** START **
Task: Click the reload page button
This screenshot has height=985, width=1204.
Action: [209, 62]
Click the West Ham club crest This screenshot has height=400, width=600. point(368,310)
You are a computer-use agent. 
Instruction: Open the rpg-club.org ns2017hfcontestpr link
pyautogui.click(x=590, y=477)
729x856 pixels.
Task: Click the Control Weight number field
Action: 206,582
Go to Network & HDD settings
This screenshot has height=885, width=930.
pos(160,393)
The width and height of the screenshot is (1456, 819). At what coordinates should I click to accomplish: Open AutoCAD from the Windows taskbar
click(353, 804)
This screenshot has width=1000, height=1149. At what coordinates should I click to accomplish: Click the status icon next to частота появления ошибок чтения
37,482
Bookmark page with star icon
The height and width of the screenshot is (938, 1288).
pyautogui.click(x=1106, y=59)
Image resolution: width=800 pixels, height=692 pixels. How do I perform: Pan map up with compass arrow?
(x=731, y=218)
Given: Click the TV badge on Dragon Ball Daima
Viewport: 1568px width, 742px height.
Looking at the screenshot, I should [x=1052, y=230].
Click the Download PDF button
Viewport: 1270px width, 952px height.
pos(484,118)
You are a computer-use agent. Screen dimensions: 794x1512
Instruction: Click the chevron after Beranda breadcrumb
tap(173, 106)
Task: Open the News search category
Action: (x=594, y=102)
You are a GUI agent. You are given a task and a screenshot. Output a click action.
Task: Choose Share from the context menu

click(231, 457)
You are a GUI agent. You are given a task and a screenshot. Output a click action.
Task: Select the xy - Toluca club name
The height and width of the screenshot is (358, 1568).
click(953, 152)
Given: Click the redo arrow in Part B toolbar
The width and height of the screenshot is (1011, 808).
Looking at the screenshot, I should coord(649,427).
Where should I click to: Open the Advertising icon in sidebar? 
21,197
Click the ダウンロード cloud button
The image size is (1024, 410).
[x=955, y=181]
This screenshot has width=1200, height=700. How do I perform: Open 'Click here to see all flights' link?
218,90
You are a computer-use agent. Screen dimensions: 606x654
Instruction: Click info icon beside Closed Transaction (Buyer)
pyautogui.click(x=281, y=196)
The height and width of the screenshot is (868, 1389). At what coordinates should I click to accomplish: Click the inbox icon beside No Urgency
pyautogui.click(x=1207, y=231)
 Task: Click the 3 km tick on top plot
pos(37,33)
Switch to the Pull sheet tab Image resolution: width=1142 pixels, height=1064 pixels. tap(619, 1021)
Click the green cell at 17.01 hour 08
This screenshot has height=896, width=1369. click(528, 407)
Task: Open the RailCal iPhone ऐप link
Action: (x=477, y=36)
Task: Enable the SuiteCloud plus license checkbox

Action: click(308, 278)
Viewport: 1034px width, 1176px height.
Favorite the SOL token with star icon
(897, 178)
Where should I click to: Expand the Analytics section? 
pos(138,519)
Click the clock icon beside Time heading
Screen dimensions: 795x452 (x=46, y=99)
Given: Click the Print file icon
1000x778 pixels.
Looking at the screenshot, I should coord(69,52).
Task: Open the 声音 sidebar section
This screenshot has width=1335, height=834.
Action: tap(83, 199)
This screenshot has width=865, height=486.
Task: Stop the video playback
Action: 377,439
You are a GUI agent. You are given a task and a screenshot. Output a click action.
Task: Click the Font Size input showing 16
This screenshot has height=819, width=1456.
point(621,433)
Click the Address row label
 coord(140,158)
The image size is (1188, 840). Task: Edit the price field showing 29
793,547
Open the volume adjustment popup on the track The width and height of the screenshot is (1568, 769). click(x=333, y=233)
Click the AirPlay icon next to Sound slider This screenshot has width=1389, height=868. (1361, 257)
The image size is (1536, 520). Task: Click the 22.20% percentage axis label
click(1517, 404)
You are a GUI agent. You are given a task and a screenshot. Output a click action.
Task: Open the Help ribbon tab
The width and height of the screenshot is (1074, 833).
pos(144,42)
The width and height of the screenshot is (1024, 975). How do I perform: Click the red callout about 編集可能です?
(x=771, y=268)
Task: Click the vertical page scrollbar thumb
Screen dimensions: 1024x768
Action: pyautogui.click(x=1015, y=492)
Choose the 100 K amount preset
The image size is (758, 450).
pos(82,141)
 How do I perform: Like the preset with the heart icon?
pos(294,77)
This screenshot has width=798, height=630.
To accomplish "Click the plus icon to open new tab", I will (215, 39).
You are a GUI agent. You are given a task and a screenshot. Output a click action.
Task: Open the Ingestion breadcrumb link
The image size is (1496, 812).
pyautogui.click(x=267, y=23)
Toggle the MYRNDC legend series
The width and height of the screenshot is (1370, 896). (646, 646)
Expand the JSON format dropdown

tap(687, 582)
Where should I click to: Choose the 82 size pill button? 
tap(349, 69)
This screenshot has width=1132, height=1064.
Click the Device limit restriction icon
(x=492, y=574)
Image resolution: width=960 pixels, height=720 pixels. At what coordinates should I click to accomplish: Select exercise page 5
** END **
Task description
Reproduce the records above verbatim, line for line.

Final answer
Task: Click the reload page button
This screenshot has height=985, width=1204.
Action: [209, 62]
Click the West Ham club crest This screenshot has height=400, width=600. point(368,310)
You are a computer-use agent. 
Instruction: Open the rpg-club.org ns2017hfcontestpr link
pyautogui.click(x=590, y=477)
729x856 pixels.
Task: Click the Control Weight number field
Action: 206,582
Go to Network & HDD settings
This screenshot has height=885, width=930.
pos(160,393)
The width and height of the screenshot is (1456, 819). At what coordinates should I click to accomplish: Open AutoCAD from the Windows taskbar
click(353, 804)
This screenshot has width=1000, height=1149. At what coordinates should I click to accomplish: Click the status icon next to частота появления ошибок чтения
37,482
Bookmark page with star icon
The height and width of the screenshot is (938, 1288).
pyautogui.click(x=1106, y=59)
Image resolution: width=800 pixels, height=692 pixels. How do I perform: Pan map up with compass arrow?
(x=731, y=218)
Given: Click the TV badge on Dragon Ball Daima
Viewport: 1568px width, 742px height.
Looking at the screenshot, I should [x=1052, y=230].
Click the Download PDF button
Viewport: 1270px width, 952px height.
pos(484,118)
You are a computer-use agent. Screen dimensions: 794x1512
Instruction: Click the chevron after Beranda breadcrumb
tap(173, 106)
Task: Open the News search category
Action: (x=594, y=102)
You are a GUI agent. You are given a task and a screenshot. Output a click action.
Task: Choose Share from the context menu

click(231, 457)
You are a GUI agent. You are given a task and a screenshot. Output a click action.
Task: Select the xy - Toluca club name
The height and width of the screenshot is (358, 1568).
click(953, 152)
Given: Click the redo arrow in Part B toolbar
The width and height of the screenshot is (1011, 808).
Looking at the screenshot, I should coord(649,427).
Where should I click to: Open the Advertising icon in sidebar? 
21,197
Click the ダウンロード cloud button
The image size is (1024, 410).
[x=955, y=181]
This screenshot has width=1200, height=700. How do I perform: Open 'Click here to see all flights' link?
218,90
You are a computer-use agent. Screen dimensions: 606x654
Instruction: Click info icon beside Closed Transaction (Buyer)
pyautogui.click(x=281, y=196)
The height and width of the screenshot is (868, 1389). At what coordinates should I click to accomplish: Click the inbox icon beside No Urgency
pyautogui.click(x=1207, y=231)
 Task: Click the 3 km tick on top plot
pos(37,33)
Switch to the Pull sheet tab Image resolution: width=1142 pixels, height=1064 pixels. tap(619, 1021)
Click the green cell at 17.01 hour 08
This screenshot has height=896, width=1369. click(528, 407)
Task: Open the RailCal iPhone ऐप link
Action: (x=477, y=36)
Task: Enable the SuiteCloud plus license checkbox

Action: click(308, 278)
Viewport: 1034px width, 1176px height.
Favorite the SOL token with star icon
(897, 178)
Where should I click to: Expand the Analytics section? 
pos(138,519)
Click the clock icon beside Time heading
Screen dimensions: 795x452 (x=46, y=99)
Given: Click the Print file icon
1000x778 pixels.
Looking at the screenshot, I should coord(69,52).
Task: Open the 声音 sidebar section
This screenshot has width=1335, height=834.
Action: tap(83, 199)
This screenshot has width=865, height=486.
Task: Stop the video playback
Action: 377,439
You are a GUI agent. You are given a task and a screenshot. Output a click action.
Task: Click the Font Size input showing 16
This screenshot has height=819, width=1456.
point(621,433)
Click the Address row label
 coord(140,158)
The image size is (1188, 840). Task: Edit the price field showing 29
793,547
Open the volume adjustment popup on the track The width and height of the screenshot is (1568, 769). click(x=333, y=233)
Click the AirPlay icon next to Sound slider This screenshot has width=1389, height=868. (1361, 257)
The image size is (1536, 520). Task: Click the 22.20% percentage axis label
click(1517, 404)
You are a GUI agent. You are given a task and a screenshot. Output a click action.
Task: Open the Help ribbon tab
The width and height of the screenshot is (1074, 833).
pos(144,42)
The width and height of the screenshot is (1024, 975). How do I perform: Click the red callout about 編集可能です?
(x=771, y=268)
Task: Click the vertical page scrollbar thumb
Screen dimensions: 1024x768
Action: pyautogui.click(x=1015, y=492)
Choose the 100 K amount preset
The image size is (758, 450).
pos(82,141)
 How do I perform: Like the preset with the heart icon?
pos(294,77)
This screenshot has width=798, height=630.
To accomplish "Click the plus icon to open new tab", I will (215, 39).
You are a GUI agent. You are given a task and a screenshot. Output a click action.
Task: Open the Ingestion breadcrumb link
The image size is (1496, 812).
pyautogui.click(x=267, y=23)
Toggle the MYRNDC legend series
The width and height of the screenshot is (1370, 896). (646, 646)
Expand the JSON format dropdown

tap(687, 582)
Where should I click to: Choose the 82 size pill button? 
tap(349, 69)
This screenshot has width=1132, height=1064.
Click the Device limit restriction icon
(x=492, y=574)
Image resolution: width=960 pixels, height=720 pixels. At what coordinates should I click to accomplish: Select exercise page 5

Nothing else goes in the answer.